In our final “Git Week” profile in celebration of Git’s 10-year anniversary, Weil discusses how and why Ceph uses Git, tells their Git success stories, and gives his best pro tip for getting the most out of the popular tool.
Linux.com: Why does Ceph use Git?
Sage Weil: There are a number of reasons that Ceph chose Git, but in general the flexibility and power that comes with Git is really hard to beat. Of course the distributed nature of the tool also appeals to a team that is working on distributed software as well.
Ceph has been using Git for more than 7 years. We switched from Subversion to Git when we started developing the Ceph kernel module, and never looked back. The simplest and most important feature at the time was a sane representation of merges. Now that the Ceph contributor base has grown we are completely dependent on distributed version control.
Ceph is deeply embedded in the Linux open-source world and everything there uses Git. There is no other tool which meets our needs for maintaining branches and developing features in parallel over long (and short!) periods of time.
What makes Git such a great tool?
The highlights are definitely the branching workflow (which we use for everything, and check out ‘Git stash’), it’s distributed nature (cherry picking and sharing between developers outside of the central repo), better history management (the ability to make local commits, rebase, clean up the history, and then submit a series of commits for merge to the central repo), and flexibility (version control shouldn’t get in the way). There is a learning curve, but it is worth the pain.
Looking at its history, it still amazes us how it came to the world, and the fact that they were able to pull it seemingly off the cuff, when we needed to move away from BitKeeper. At the time, thinking about version control, at least the free and open source solutions that existed, you ended up with either Subversion or CVS. That was what developers were used to, and we worked within these frameworks. Git changed the whole workflow. Instead of thinking in files and lines, you think in flow of changes. Instead of having a single repository that everyone feeds from and into, everyone now has their own repository, their own branches. The meaning of branch changed. It’s so cheap now. Everything just fell in place, as if the people who designed it really knew software development at scale.
How many developers do you have collaborating on Git?
At last check there are 242 contributors identified in our core repository. However, with our metrics dashboard (http://metrics.ceph.com/), we track about 460 developers across all of our sub-projects.

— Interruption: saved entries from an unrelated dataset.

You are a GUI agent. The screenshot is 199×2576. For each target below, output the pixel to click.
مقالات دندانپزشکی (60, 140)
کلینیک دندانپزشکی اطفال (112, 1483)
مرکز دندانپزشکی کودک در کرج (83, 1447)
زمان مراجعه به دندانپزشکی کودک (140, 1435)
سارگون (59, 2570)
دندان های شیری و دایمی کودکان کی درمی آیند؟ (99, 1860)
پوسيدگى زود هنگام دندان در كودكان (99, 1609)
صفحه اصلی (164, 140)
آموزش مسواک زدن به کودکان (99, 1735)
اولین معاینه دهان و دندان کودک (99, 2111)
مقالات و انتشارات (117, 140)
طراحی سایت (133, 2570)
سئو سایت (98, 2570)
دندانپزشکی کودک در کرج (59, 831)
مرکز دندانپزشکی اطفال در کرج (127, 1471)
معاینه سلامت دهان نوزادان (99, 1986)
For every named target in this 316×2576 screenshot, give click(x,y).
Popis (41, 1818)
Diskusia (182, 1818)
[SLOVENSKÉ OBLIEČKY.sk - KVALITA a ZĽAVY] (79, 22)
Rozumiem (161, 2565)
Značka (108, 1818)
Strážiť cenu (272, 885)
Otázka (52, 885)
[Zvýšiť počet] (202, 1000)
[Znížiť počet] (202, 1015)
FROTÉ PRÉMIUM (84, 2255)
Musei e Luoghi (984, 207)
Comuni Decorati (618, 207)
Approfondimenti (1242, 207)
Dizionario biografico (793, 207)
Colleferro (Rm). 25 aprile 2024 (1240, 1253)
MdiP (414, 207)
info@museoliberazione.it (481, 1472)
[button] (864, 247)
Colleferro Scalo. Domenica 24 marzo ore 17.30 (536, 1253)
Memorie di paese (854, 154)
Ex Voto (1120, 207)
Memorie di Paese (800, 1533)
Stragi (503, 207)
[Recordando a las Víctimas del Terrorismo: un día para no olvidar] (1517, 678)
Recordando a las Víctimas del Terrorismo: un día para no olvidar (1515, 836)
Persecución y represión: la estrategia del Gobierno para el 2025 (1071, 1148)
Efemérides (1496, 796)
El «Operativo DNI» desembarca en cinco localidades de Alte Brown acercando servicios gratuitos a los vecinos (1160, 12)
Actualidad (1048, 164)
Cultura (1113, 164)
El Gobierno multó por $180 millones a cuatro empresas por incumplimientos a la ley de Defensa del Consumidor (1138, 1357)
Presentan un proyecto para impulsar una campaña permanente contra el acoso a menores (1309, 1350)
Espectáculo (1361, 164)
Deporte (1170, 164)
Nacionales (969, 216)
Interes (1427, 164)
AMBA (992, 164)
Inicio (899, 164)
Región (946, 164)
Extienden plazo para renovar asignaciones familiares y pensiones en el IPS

How much do you personally use it?
Git is part of the daily workflow for all developers. It’s the single most used tool other than the editors and the compiler toolchain.
What's Ceph's most active Git repo right now and why?
The most active repo is definitely the core ceph.git repo. While we have sub-projects on GitHub for some of our associated development, most of the development happens in Ceph itself.
What is your favorite pro tip for using Git?
The combination git gui’s ability to quickly stage and unstage lines or hunks into a commit and git rebase -i’s ability to reorder and combine commits is invaluable. This allows you to work with the history as a series of patches and rearrange the content of those patches into a clean history for submission upstream.
Any Git success stories you can share?
Just a couple of months ago we worked on merging a patch set that diverged for six months with hundreds of commits and with many conflicts that would not have ended successfully using any other tool. Trying to do the same thing with SVN (at least as it existed when we made the switch) would have been very challenging and would not have provided a clear view of the code changes. The whole way of thinking about code flow is now different.
Anything else you'd like to say to mark the 10-year anniversary?
It's hard to believe Git is 10 already. Ten years ago using Git was quite a pain. There were all these wrappers and frontends that made it easier to contribute to a project that was using Git. There is no such need anymore. Usability has improved and users have learned to understand what it’s all about (and internalize the UI inconsistencies and idiosyncrasies). I think that’s a success story.